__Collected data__
┏━━
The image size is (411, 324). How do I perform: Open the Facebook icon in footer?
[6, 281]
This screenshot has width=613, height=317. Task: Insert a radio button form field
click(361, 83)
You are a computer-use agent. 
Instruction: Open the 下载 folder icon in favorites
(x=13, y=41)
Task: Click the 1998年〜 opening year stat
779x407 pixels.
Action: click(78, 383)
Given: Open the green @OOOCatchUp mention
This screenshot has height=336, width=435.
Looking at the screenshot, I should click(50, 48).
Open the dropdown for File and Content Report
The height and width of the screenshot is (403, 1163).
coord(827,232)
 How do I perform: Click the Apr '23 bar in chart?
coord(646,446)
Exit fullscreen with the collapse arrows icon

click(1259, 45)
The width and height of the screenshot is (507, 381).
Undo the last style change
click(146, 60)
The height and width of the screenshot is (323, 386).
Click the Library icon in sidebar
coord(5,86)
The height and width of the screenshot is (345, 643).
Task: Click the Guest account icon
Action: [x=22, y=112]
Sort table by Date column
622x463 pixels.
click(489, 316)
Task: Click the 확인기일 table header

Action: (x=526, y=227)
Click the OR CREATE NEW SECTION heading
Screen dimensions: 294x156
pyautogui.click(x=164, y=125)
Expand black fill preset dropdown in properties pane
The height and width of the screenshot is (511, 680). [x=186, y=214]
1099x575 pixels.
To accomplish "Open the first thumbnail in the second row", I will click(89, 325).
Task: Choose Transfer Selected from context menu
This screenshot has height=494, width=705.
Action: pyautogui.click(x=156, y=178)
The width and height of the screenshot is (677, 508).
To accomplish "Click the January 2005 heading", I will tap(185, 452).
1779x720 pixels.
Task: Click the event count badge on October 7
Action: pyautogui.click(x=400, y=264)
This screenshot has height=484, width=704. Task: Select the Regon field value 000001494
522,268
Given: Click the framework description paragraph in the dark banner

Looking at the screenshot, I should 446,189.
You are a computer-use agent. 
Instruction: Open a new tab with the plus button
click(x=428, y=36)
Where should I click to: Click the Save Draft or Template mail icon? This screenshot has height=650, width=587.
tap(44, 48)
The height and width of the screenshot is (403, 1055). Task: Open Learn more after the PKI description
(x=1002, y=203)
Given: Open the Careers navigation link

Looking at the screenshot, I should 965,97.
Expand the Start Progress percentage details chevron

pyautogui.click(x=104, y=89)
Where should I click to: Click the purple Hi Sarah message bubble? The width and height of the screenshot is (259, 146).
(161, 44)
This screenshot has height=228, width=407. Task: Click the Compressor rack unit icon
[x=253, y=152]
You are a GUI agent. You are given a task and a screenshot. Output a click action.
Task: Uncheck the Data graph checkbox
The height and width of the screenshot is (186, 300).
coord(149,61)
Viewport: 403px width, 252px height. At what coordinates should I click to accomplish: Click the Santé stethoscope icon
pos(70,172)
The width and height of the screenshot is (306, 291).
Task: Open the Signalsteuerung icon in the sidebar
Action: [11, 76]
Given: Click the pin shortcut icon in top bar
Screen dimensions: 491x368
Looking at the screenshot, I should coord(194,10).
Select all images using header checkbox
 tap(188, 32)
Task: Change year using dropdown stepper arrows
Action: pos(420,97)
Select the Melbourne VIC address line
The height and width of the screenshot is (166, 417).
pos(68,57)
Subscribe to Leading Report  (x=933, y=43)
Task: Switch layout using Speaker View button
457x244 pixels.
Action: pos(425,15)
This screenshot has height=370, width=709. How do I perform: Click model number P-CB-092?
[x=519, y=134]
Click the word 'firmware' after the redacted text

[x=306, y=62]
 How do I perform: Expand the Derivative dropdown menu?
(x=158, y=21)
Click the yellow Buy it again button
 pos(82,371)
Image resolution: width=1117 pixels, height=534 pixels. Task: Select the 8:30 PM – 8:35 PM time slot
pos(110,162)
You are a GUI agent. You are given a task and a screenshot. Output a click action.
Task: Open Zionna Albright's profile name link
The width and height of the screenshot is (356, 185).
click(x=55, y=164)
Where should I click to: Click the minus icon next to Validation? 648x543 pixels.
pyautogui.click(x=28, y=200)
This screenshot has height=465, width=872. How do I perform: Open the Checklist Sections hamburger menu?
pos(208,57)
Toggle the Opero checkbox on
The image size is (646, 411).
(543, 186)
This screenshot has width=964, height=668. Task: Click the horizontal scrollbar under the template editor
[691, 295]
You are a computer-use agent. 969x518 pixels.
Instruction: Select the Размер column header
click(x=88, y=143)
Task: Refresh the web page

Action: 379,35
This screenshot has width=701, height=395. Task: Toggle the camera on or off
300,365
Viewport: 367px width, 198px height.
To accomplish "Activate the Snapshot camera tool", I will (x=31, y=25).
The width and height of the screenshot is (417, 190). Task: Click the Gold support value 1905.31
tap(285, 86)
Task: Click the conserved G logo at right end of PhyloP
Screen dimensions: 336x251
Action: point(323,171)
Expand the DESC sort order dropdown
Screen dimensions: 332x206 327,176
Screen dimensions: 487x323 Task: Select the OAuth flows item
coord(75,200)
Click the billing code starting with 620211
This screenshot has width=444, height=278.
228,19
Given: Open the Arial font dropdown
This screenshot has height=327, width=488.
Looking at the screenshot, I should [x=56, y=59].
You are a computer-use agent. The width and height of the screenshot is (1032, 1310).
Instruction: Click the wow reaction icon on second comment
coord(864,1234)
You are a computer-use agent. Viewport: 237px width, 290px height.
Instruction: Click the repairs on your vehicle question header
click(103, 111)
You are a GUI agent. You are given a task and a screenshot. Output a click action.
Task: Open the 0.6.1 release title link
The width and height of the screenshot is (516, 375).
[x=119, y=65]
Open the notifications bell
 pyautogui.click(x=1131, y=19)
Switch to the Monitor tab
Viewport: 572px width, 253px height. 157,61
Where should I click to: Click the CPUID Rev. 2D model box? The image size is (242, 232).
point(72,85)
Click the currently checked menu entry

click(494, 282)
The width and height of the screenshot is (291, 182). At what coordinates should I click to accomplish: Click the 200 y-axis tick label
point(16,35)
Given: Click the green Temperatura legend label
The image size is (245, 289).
┗━━
__WHAT YOU WILL DO__
All the data above is to be given again, exactly.

__ANSWER TO THE EXERCISE__
The image size is (411, 324). How do I perform: Open the Facebook icon in footer?
[6, 281]
This screenshot has width=613, height=317. Task: Insert a radio button form field
click(361, 83)
You are a computer-use agent. 
Instruction: Open the 下载 folder icon in favorites
(x=13, y=41)
Task: Click the 1998年〜 opening year stat
779x407 pixels.
Action: click(78, 383)
Given: Open the green @OOOCatchUp mention
This screenshot has height=336, width=435.
Looking at the screenshot, I should click(50, 48).
Open the dropdown for File and Content Report
The height and width of the screenshot is (403, 1163).
coord(827,232)
 How do I perform: Click the Apr '23 bar in chart?
coord(646,446)
Exit fullscreen with the collapse arrows icon

click(1259, 45)
The width and height of the screenshot is (507, 381).
Undo the last style change
click(146, 60)
The height and width of the screenshot is (323, 386).
Click the Library icon in sidebar
coord(5,86)
The height and width of the screenshot is (345, 643).
Task: Click the Guest account icon
Action: [x=22, y=112]
Sort table by Date column
622x463 pixels.
click(489, 316)
Task: Click the 확인기일 table header

Action: (x=526, y=227)
Click the OR CREATE NEW SECTION heading
Screen dimensions: 294x156
pyautogui.click(x=164, y=125)
Expand black fill preset dropdown in properties pane
The height and width of the screenshot is (511, 680). [x=186, y=214]
1099x575 pixels.
To accomplish "Open the first thumbnail in the second row", I will click(89, 325).
Task: Choose Transfer Selected from context menu
This screenshot has height=494, width=705.
Action: pyautogui.click(x=156, y=178)
The width and height of the screenshot is (677, 508).
To accomplish "Click the January 2005 heading", I will tap(185, 452).
1779x720 pixels.
Task: Click the event count badge on October 7
Action: pyautogui.click(x=400, y=264)
This screenshot has height=484, width=704. Task: Select the Regon field value 000001494
522,268
Given: Click the framework description paragraph in the dark banner

Looking at the screenshot, I should 446,189.
You are a computer-use agent. 
Instruction: Open a new tab with the plus button
click(x=428, y=36)
Where should I click to: Click the Save Draft or Template mail icon? This screenshot has height=650, width=587.
tap(44, 48)
The height and width of the screenshot is (403, 1055). Task: Open Learn more after the PKI description
(x=1002, y=203)
Given: Open the Careers navigation link

Looking at the screenshot, I should 965,97.
Expand the Start Progress percentage details chevron

pyautogui.click(x=104, y=89)
Where should I click to: Click the purple Hi Sarah message bubble? The width and height of the screenshot is (259, 146).
(161, 44)
This screenshot has height=228, width=407. Task: Click the Compressor rack unit icon
[x=253, y=152]
You are a GUI agent. You are given a task and a screenshot. Output a click action.
Task: Uncheck the Data graph checkbox
The height and width of the screenshot is (186, 300).
coord(149,61)
Viewport: 403px width, 252px height. At what coordinates should I click to accomplish: Click the Santé stethoscope icon
pos(70,172)
The width and height of the screenshot is (306, 291).
Task: Open the Signalsteuerung icon in the sidebar
Action: [11, 76]
Given: Click the pin shortcut icon in top bar
Screen dimensions: 491x368
Looking at the screenshot, I should coord(194,10).
Select all images using header checkbox
 tap(188, 32)
Task: Change year using dropdown stepper arrows
Action: pos(420,97)
Select the Melbourne VIC address line
The height and width of the screenshot is (166, 417).
pos(68,57)
Subscribe to Leading Report  (x=933, y=43)
Task: Switch layout using Speaker View button
457x244 pixels.
Action: pos(425,15)
This screenshot has height=370, width=709. How do I perform: Click model number P-CB-092?
[x=519, y=134]
Click the word 'firmware' after the redacted text

[x=306, y=62]
 How do I perform: Expand the Derivative dropdown menu?
(x=158, y=21)
Click the yellow Buy it again button
 pos(82,371)
Image resolution: width=1117 pixels, height=534 pixels. Task: Select the 8:30 PM – 8:35 PM time slot
pos(110,162)
You are a GUI agent. You are given a task and a screenshot. Output a click action.
Task: Open Zionna Albright's profile name link
The width and height of the screenshot is (356, 185).
click(x=55, y=164)
Where should I click to: Click the minus icon next to Validation? 648x543 pixels.
pyautogui.click(x=28, y=200)
This screenshot has height=465, width=872. How do I perform: Open the Checklist Sections hamburger menu?
pos(208,57)
Toggle the Opero checkbox on
The image size is (646, 411).
(543, 186)
This screenshot has width=964, height=668. Task: Click the horizontal scrollbar under the template editor
[691, 295]
You are a computer-use agent. 969x518 pixels.
Instruction: Select the Размер column header
click(x=88, y=143)
Task: Refresh the web page

Action: 379,35
This screenshot has width=701, height=395. Task: Toggle the camera on or off
300,365
Viewport: 367px width, 198px height.
To accomplish "Activate the Snapshot camera tool", I will (x=31, y=25).
The width and height of the screenshot is (417, 190). Task: Click the Gold support value 1905.31
tap(285, 86)
Task: Click the conserved G logo at right end of PhyloP
Screen dimensions: 336x251
Action: point(323,171)
Expand the DESC sort order dropdown
Screen dimensions: 332x206 327,176
Screen dimensions: 487x323 Task: Select the OAuth flows item
coord(75,200)
Click the billing code starting with 620211
This screenshot has width=444, height=278.
228,19
Given: Open the Arial font dropdown
This screenshot has height=327, width=488.
Looking at the screenshot, I should [x=56, y=59].
You are a computer-use agent. The width and height of the screenshot is (1032, 1310).
Instruction: Click the wow reaction icon on second comment
coord(864,1234)
You are a computer-use agent. Viewport: 237px width, 290px height.
Instruction: Click the repairs on your vehicle question header
click(103, 111)
You are a GUI agent. You are given a task and a screenshot. Output a click action.
Task: Open the 0.6.1 release title link
The width and height of the screenshot is (516, 375).
[x=119, y=65]
Open the notifications bell
 pyautogui.click(x=1131, y=19)
Switch to the Monitor tab
Viewport: 572px width, 253px height. 157,61
Where should I click to: Click the CPUID Rev. 2D model box? The image size is (242, 232).
point(72,85)
Click the currently checked menu entry

click(494, 282)
The width and height of the screenshot is (291, 182). At what coordinates should I click to accomplish: Click the 200 y-axis tick label
point(16,35)
Given: Click the green Temperatura legend label
The image size is (245, 289).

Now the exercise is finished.